── Record extracts
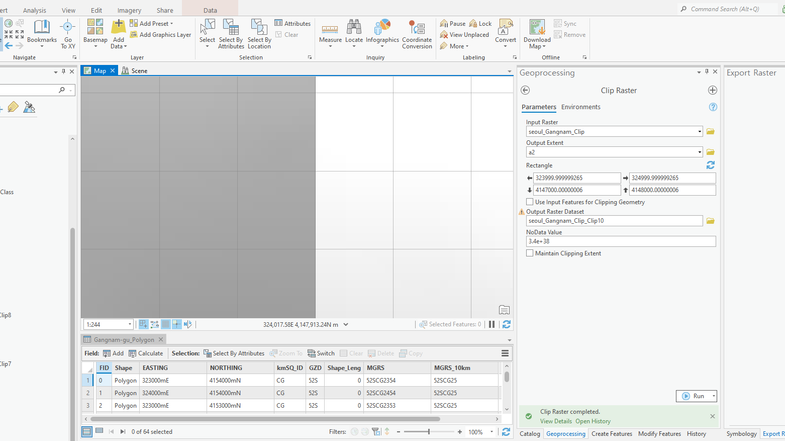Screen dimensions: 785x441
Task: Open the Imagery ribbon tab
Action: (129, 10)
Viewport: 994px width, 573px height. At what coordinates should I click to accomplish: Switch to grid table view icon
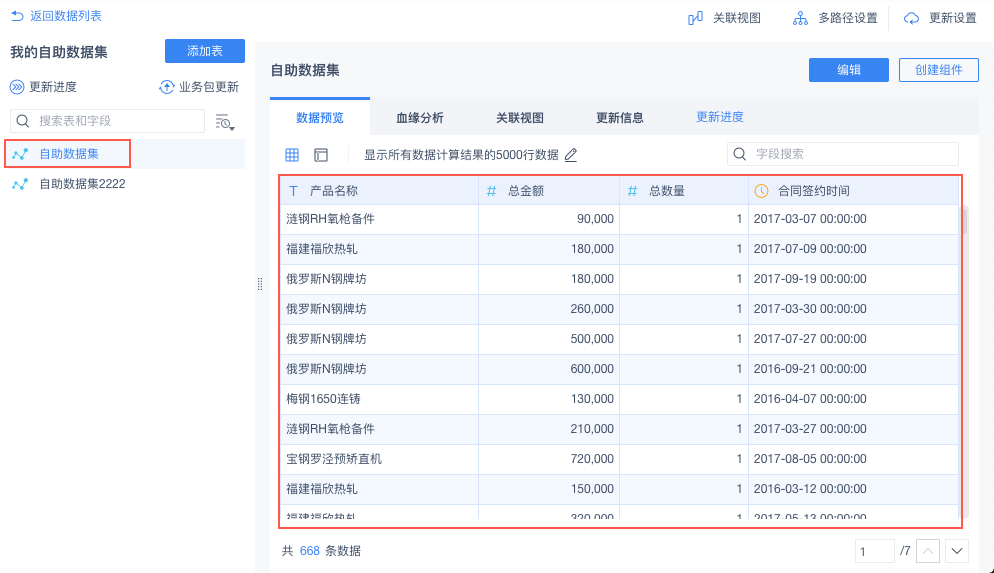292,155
────
── Record extracts
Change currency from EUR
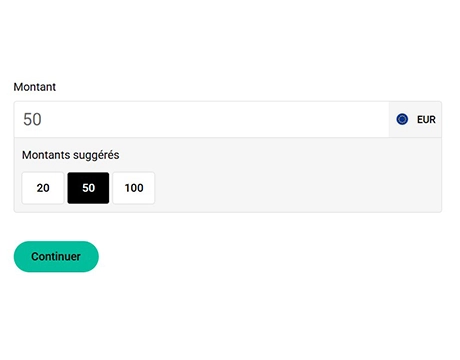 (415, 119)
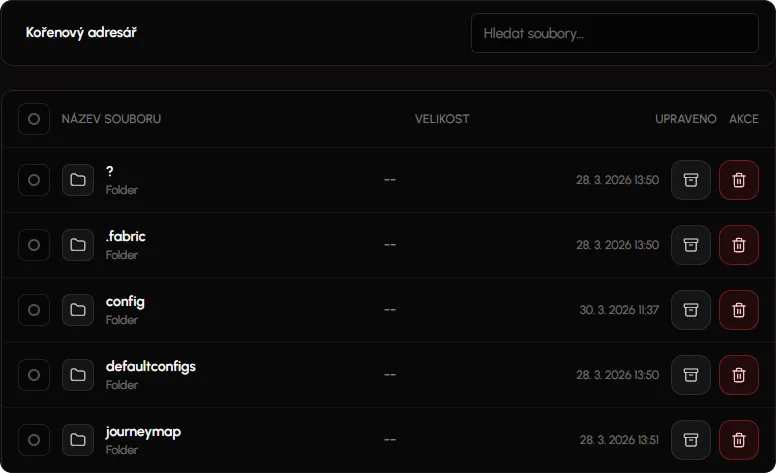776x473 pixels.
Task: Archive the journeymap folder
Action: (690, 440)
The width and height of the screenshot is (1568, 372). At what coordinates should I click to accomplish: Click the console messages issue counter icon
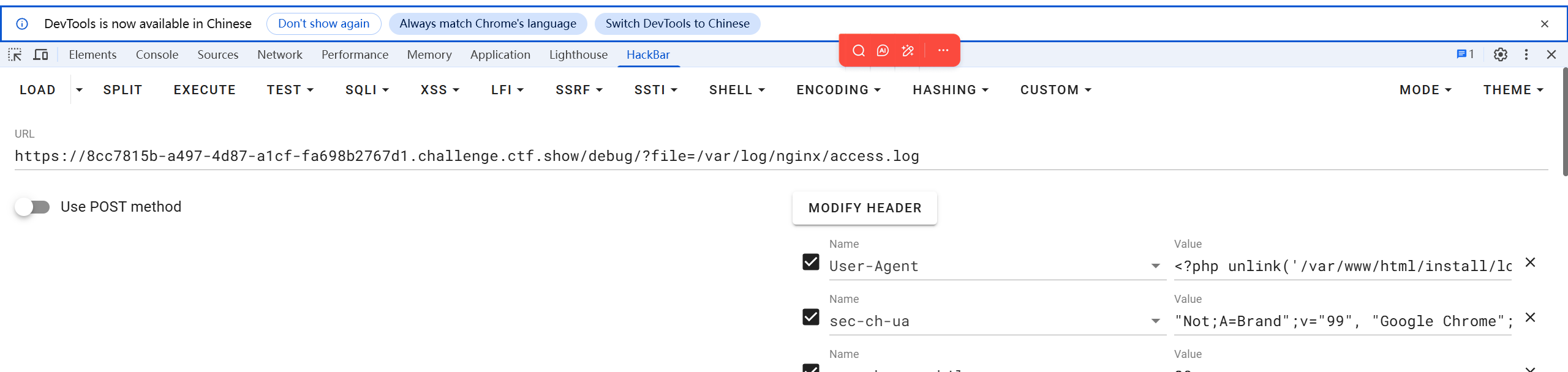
────
Activity:
Only one stretch of the entries above is needed: the lines from the one containing "Change currency from EUR" through the one containing "The width and". Copy it exactly, without the pictures.

Result:
Change currency from EUR
 (415, 119)
776x473 pixels.
Task: Archive the journeymap folder
Action: (690, 440)
The width and height of the screenshot is (1568, 372). At what coordinates should I click to accomplish: Click the console messages issue counter icon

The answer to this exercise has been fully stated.